■ THE EXERCISE
Could you rewrite the lines from the first one through the line with "will tap(650, 104).", replacing "heading" with "title" and leaving everything else as it is?

:: DATA SUPPLIED ::

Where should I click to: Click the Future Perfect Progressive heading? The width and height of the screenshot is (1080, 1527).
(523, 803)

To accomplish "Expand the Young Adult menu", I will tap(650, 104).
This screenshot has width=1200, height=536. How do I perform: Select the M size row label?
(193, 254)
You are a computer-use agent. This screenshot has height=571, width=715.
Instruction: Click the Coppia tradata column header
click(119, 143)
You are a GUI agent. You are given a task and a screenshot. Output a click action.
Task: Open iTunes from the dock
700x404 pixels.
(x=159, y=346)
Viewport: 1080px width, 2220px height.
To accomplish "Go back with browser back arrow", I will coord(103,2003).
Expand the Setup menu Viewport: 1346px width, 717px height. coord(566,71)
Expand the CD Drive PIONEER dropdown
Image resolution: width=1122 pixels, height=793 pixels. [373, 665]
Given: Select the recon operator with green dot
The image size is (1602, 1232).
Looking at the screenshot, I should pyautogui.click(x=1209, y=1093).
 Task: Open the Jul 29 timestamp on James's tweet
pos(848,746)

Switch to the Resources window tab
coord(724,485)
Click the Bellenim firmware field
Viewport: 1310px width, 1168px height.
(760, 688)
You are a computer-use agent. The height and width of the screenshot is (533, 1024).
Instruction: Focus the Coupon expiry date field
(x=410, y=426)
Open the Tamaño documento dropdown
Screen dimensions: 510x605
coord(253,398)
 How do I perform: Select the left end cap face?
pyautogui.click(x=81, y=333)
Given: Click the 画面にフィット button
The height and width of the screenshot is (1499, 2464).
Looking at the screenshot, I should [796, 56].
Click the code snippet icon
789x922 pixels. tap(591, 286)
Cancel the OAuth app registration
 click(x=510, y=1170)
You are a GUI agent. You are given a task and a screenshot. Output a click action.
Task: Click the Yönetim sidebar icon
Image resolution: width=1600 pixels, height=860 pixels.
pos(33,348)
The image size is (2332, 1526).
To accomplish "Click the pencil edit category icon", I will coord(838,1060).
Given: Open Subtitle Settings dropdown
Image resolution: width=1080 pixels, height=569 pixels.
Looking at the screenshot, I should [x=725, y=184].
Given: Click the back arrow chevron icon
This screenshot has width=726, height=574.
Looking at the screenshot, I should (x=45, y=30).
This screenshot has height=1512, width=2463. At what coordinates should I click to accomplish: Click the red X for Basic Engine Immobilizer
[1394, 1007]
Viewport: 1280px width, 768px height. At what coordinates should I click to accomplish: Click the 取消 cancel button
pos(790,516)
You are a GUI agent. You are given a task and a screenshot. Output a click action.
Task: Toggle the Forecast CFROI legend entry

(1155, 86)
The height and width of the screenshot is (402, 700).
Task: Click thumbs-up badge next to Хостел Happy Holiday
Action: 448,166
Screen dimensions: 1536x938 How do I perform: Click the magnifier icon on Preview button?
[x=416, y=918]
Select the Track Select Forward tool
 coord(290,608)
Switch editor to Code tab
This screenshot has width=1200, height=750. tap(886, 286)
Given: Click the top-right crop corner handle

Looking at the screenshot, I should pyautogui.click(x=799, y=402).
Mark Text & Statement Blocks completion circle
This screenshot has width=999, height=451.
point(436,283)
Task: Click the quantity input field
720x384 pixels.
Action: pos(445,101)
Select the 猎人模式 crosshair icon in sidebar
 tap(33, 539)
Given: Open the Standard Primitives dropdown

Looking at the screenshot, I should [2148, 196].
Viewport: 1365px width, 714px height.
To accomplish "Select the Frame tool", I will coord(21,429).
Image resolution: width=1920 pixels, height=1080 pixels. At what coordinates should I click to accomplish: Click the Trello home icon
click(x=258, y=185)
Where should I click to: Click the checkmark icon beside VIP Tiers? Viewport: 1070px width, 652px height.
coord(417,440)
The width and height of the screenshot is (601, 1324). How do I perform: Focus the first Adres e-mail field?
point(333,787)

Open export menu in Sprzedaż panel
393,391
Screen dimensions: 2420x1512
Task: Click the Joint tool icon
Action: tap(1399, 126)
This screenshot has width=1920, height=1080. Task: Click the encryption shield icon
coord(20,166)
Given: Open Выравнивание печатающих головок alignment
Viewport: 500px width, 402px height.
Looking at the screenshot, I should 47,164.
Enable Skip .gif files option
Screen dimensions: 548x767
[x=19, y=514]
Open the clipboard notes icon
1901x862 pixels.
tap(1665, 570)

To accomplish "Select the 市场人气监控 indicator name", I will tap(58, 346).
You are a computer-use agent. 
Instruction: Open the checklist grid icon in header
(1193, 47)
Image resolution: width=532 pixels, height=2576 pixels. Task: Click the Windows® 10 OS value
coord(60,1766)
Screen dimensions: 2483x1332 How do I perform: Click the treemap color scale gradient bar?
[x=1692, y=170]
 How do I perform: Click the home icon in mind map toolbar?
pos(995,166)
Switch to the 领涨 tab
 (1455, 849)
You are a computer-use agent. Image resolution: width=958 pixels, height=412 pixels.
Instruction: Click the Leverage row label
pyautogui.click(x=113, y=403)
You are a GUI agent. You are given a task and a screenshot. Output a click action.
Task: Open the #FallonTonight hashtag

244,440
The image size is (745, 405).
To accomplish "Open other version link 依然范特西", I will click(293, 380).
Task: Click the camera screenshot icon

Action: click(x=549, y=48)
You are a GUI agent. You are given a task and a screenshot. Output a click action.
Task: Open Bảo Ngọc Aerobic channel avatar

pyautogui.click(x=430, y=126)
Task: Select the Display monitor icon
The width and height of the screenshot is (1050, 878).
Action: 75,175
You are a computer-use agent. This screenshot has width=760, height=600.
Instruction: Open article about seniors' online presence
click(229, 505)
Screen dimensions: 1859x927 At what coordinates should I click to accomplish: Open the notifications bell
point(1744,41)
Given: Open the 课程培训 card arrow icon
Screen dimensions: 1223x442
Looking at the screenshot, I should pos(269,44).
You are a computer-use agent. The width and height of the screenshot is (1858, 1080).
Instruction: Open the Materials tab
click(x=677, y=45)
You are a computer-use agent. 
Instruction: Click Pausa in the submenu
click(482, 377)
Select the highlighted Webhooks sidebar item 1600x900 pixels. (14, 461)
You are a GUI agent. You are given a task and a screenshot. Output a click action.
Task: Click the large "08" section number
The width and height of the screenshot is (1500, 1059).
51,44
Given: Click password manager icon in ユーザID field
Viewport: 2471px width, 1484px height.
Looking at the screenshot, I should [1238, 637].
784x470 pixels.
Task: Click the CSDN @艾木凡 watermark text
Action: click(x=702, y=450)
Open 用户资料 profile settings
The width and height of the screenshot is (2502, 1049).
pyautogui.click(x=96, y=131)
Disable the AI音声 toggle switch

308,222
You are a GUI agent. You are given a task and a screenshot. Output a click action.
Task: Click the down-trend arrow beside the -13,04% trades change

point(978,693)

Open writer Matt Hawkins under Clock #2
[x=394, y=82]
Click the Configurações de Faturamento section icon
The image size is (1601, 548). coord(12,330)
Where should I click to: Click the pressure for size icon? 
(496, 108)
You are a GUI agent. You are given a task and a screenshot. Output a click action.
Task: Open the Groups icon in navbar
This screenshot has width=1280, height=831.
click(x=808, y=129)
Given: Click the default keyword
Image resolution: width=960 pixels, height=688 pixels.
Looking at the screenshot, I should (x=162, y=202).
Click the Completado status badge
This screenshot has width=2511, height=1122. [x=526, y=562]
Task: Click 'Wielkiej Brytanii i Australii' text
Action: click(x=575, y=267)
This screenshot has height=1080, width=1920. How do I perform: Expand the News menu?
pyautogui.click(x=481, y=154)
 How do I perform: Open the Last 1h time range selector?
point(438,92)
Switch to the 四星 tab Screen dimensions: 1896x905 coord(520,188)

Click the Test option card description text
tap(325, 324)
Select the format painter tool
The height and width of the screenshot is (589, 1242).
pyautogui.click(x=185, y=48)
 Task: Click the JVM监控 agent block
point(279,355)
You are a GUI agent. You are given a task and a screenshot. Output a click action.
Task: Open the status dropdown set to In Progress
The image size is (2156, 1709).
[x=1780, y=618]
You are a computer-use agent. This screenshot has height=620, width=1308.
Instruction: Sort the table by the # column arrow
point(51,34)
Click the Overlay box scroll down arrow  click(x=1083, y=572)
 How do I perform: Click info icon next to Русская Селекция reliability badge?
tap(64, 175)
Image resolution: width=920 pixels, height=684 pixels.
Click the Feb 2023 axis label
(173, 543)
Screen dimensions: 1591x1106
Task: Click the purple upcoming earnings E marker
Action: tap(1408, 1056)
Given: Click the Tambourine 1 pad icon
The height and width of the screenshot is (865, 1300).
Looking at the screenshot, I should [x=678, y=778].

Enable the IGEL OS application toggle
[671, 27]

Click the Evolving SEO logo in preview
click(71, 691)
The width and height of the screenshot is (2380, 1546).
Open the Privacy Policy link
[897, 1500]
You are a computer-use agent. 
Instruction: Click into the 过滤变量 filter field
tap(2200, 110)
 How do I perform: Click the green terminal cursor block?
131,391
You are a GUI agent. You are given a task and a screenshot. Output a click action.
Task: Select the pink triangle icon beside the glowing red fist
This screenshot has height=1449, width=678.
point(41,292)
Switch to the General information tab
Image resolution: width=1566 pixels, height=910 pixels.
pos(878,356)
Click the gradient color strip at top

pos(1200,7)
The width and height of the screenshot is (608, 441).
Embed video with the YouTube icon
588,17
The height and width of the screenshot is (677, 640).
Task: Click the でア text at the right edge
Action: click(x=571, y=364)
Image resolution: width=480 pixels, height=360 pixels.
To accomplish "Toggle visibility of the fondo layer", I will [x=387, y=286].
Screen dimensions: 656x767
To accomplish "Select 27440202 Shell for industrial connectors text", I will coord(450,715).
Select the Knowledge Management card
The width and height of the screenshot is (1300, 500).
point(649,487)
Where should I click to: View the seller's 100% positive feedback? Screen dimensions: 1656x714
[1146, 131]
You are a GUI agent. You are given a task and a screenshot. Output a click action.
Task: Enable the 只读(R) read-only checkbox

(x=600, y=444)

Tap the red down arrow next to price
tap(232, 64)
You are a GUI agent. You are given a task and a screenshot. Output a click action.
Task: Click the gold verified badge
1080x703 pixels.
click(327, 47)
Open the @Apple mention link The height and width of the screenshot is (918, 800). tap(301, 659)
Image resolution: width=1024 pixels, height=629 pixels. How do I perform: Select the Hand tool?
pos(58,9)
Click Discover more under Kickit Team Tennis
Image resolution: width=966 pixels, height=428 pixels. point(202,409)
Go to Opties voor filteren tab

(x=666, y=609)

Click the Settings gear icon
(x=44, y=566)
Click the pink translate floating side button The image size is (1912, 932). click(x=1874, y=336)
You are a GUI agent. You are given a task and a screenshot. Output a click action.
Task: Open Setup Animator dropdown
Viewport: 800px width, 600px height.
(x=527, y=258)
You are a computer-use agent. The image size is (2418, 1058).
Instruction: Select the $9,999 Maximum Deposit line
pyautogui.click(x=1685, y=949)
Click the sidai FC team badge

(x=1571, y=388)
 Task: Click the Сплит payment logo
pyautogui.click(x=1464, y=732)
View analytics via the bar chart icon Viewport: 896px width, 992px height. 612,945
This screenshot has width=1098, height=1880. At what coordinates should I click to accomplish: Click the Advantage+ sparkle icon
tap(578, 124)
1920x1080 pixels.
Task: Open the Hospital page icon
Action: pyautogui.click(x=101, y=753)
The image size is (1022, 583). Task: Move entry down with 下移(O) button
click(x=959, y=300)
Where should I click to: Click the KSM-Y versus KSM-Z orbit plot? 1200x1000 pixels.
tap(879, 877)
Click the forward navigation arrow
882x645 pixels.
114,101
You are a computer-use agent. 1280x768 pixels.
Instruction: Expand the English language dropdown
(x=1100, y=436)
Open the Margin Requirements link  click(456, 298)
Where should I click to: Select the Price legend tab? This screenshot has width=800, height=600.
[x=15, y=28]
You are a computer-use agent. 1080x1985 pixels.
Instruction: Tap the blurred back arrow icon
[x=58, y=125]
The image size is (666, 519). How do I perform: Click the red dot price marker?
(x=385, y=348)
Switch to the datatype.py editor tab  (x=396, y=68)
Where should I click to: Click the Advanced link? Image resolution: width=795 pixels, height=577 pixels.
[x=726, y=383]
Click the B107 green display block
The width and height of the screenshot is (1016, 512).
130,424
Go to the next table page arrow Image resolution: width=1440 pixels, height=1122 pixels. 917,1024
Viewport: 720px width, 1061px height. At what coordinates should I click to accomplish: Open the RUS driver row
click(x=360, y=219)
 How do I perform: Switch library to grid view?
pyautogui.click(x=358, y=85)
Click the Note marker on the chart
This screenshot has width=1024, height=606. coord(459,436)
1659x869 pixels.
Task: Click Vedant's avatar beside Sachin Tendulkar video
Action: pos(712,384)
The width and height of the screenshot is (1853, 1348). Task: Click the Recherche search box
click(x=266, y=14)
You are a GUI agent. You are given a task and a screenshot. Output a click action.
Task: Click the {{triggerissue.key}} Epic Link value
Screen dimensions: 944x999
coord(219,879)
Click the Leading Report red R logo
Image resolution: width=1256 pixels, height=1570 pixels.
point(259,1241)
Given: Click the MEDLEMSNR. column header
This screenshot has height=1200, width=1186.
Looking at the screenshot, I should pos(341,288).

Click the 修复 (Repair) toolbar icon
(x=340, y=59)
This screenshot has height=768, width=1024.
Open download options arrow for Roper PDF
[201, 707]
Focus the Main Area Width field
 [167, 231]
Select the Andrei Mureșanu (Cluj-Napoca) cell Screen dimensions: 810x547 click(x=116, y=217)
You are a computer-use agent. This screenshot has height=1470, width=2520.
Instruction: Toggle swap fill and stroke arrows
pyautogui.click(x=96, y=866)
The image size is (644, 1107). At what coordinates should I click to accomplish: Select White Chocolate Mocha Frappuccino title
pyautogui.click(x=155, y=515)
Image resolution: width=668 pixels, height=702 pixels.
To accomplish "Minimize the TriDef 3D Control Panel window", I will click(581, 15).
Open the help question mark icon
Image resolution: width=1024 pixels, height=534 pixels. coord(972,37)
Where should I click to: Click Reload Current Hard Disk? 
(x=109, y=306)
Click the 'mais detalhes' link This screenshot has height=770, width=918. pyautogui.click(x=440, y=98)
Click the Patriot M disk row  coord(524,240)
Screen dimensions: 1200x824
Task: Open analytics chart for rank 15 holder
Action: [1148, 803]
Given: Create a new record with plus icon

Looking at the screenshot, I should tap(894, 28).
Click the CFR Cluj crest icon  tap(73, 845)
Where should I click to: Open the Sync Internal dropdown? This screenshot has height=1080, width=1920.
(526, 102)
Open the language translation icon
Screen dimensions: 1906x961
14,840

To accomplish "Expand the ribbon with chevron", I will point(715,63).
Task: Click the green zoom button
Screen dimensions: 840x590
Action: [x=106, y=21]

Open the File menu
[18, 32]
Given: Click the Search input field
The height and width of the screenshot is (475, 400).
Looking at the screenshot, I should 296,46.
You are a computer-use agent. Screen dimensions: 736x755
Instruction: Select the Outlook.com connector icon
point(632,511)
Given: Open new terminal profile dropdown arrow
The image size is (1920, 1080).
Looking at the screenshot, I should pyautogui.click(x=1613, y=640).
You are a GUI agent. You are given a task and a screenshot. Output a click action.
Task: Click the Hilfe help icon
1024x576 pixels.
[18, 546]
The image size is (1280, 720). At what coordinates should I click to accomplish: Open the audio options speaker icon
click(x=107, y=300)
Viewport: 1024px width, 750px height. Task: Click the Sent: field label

:::

■ CORRECT RESULT
Where should I click to: Click the Future Perfect Progressive title? The width and height of the screenshot is (1080, 1527).
(523, 803)

To accomplish "Expand the Young Adult menu", I will tap(650, 104).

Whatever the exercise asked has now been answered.